A special issue of International Journal of Molecular Sciences (ISSN 1422-0067). This special issue belongs to the section "Molecular Biology".

Deadline for manuscript submissions: closed (30 November 2022) | Viewed by 20407

Special Issue Editor

Dr. Alexandre Kauskot

E-Mail Website
Guest Editor
HITh, UMR-S 1176, INSERM—Faculty of Medicine, University Paris-Saclay, F-94270 Le Kremlin-Bicêtre, France
Interests: platelets; microplatelets; macroplatelets; thrombocytopenia; β-galactose

Special Issue Information

Dear Colleagues, 

The amount of platelets in the blood is the net result of the production of platelets and their elimination. In human blood, the reference values for the number of platelets are between 150 and 400 G / L and their lifespan is approximately 10 days. It is important that the production and clearance of platelets remain in balance, since thrombocytopenia or the presence of non-functioning platelets can increase the risk of bleeding. By contrast, thrombocytosis and/or abnormal platelet activation can trigger clot formation and increase the risk of thrombosis. Platelets are produced by hematopoietic cells called megakaryocytes (MK) and once mature, the megakaryocyte can form blood platelets. Different actors such as the medullary environment (matrix and cells), cytokines, transcription factors, and the reorganization of the cell's cytoskeleton regulate those process. Once in the circulation, platelets are directly involved, under physiological conditions, in the arrest of bleeding by formation of the hemostatic plug and, under pathological conditions, in the development of thrombosis. Multiple processes regulate their haemostatic function, involving various combinations of ligands, receptors, cytoskeleton and signaling molecules. The lifespan of platelets in circulation is brief, close to 10 days in humans and in a healthy individual, and the majority of platelets are not consumed by hemostatic processes. Little was known about the physiological mechanisms involved in platelet clearance until fairly recently. This elimination of platelets occurs either by consumption of platelets and/or by the mechanism of desialylation or loss of sialic acid on the platelet surface. Currently, new platelet disorders, inherited and acquired, have been reported with impaired platelet formation, function and/or clearance that either cosegregate with a predicted disease-causing gene variant or are associated with pathogenic mechanisms such as chronic liver disease, sepsis, cancer, COVID-19 and autoimmune disorder (immune thrombocytopenia, systemic lupus erythematosus, etc.). Answering questions related to platelet dysfunction will be important for obtaining a better understanding of their physiology, and will guide future efforts to correct the platelet count and function in patients.

Dr.
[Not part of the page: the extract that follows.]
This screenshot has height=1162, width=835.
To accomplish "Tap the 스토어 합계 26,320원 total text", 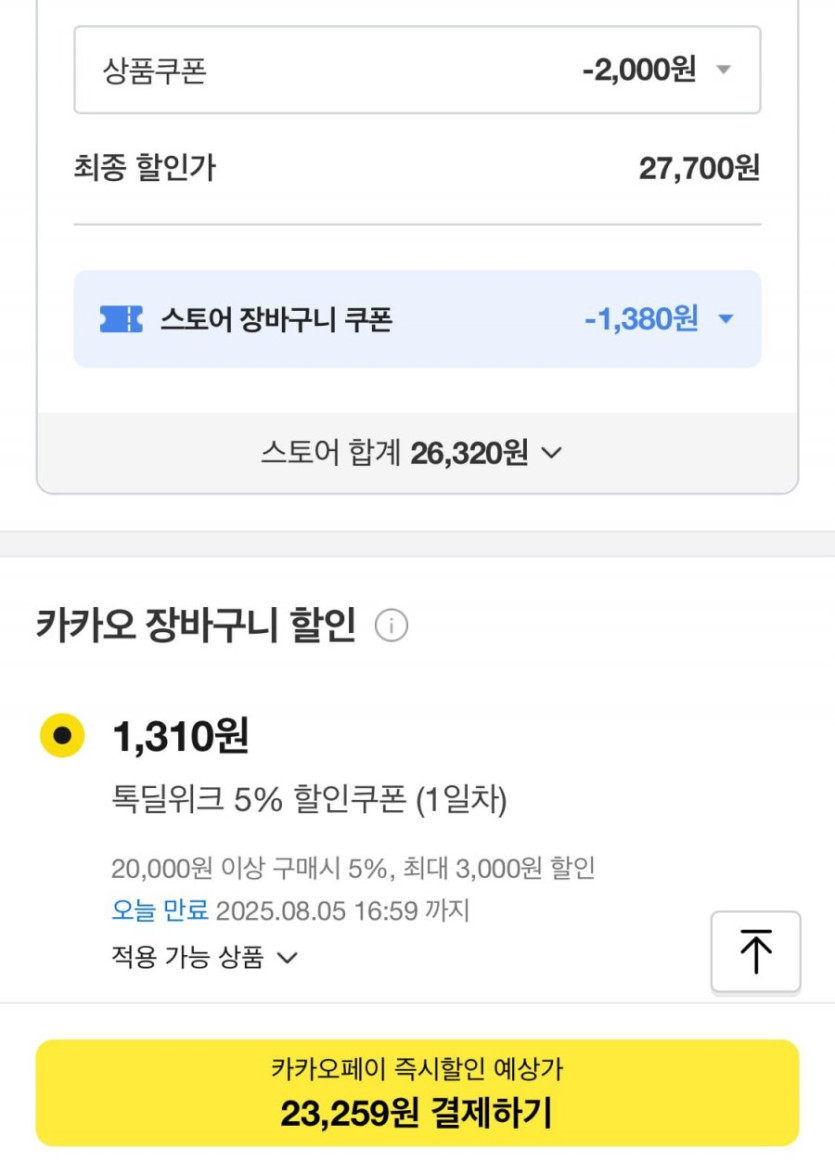I will [x=394, y=453].
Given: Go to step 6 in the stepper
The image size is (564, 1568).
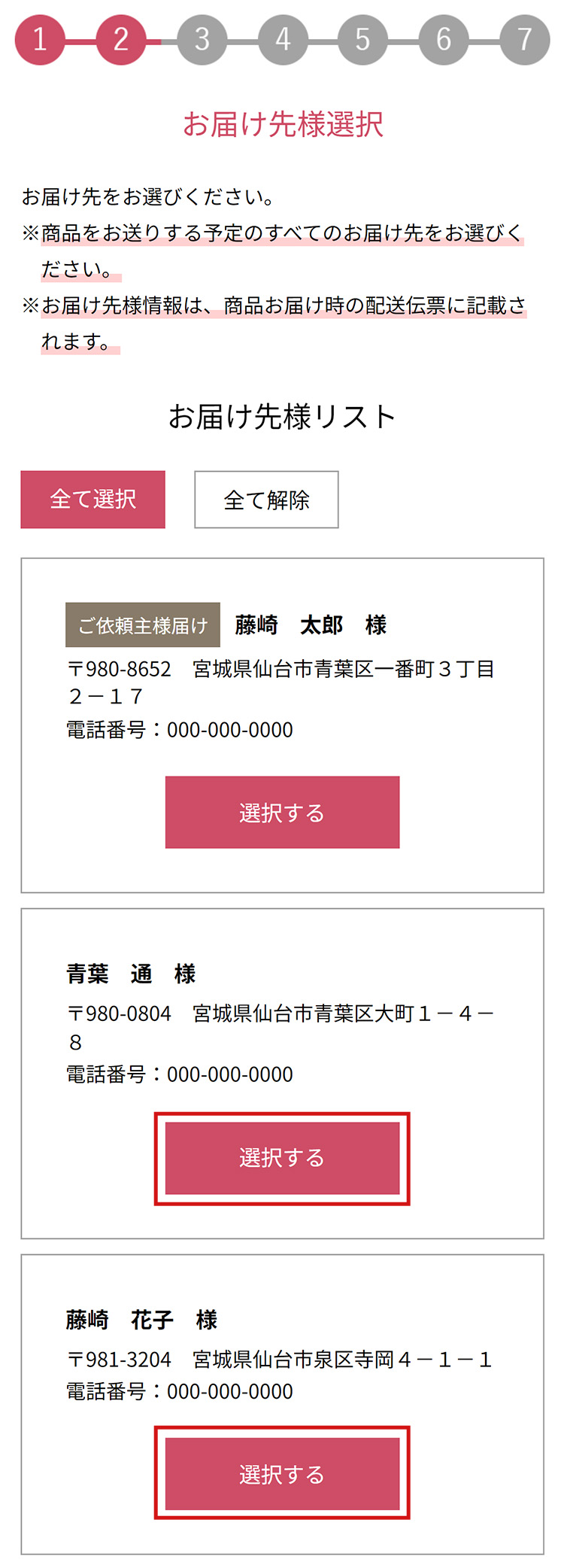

Alexandre Kauskot
Guest Editor

Manuscript Submission Information

Manuscripts should be submitted online at www.mdpi.com by registering and logging in to this website. Once you are registered, click here to go to the submission form. Manuscripts can be submitted until the deadline. All submissions that pass pre-check are peer-reviewed. Accepted papers will be published continuously in the journal (as soon as accepted) and will be listed together on the special issue website. Research articles, review articles as well as short communications are invited. For planned papers, a title and short abstract (about 100 words) can be sent to the Editorial Office for announcement on this website.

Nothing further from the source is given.